Pixel coordinate grounding data:
>>

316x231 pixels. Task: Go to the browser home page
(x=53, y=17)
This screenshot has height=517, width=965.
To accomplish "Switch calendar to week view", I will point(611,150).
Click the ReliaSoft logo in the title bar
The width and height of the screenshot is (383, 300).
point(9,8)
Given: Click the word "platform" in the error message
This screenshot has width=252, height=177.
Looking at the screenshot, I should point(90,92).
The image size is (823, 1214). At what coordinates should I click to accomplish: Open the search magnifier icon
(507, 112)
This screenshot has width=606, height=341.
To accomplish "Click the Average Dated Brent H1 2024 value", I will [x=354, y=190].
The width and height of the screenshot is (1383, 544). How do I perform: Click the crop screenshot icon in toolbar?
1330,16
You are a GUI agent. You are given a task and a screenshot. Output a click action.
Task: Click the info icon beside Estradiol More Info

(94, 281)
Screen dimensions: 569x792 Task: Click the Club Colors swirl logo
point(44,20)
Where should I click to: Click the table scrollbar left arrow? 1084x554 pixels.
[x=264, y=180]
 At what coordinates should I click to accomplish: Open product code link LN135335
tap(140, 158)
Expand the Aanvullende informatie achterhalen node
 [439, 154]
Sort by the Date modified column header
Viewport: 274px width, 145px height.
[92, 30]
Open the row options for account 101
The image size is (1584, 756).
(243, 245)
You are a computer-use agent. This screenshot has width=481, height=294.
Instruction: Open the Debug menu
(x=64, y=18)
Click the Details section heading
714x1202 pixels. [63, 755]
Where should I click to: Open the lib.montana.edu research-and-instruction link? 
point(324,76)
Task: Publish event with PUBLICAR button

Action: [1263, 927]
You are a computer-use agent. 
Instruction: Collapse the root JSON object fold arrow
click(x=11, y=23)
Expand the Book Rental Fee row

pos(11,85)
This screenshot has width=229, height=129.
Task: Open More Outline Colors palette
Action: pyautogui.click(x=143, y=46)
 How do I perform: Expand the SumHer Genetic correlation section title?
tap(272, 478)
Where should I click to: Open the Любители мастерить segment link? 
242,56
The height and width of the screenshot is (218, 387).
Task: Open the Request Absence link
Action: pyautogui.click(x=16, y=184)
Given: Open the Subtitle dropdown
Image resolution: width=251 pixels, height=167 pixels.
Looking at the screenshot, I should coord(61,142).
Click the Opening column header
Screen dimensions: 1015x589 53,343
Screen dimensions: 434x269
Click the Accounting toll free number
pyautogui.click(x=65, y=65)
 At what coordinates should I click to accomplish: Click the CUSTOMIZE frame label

<<

DIRECTIONS FOR THIS TASK: Output consists of exactly the lines from the one containing "Where should I click to: Open the lib.montana.edu" to the end of the records above, retyped without change and with nothing extra.

THE COMPLETED TASK:
Where should I click to: Open the lib.montana.edu research-and-instruction link? 
point(324,76)
Task: Publish event with PUBLICAR button

Action: [1263, 927]
You are a computer-use agent. 
Instruction: Collapse the root JSON object fold arrow
click(x=11, y=23)
Expand the Book Rental Fee row

pos(11,85)
This screenshot has width=229, height=129.
Task: Open More Outline Colors palette
Action: pyautogui.click(x=143, y=46)
 How do I perform: Expand the SumHer Genetic correlation section title?
tap(272, 478)
Where should I click to: Open the Любители мастерить segment link? 
242,56
The height and width of the screenshot is (218, 387).
Task: Open the Request Absence link
Action: pyautogui.click(x=16, y=184)
Given: Open the Subtitle dropdown
Image resolution: width=251 pixels, height=167 pixels.
Looking at the screenshot, I should coord(61,142).
Click the Opening column header
Screen dimensions: 1015x589 53,343
Screen dimensions: 434x269
Click the Accounting toll free number
pyautogui.click(x=65, y=65)
 At what coordinates should I click to accomplish: Click the CUSTOMIZE frame label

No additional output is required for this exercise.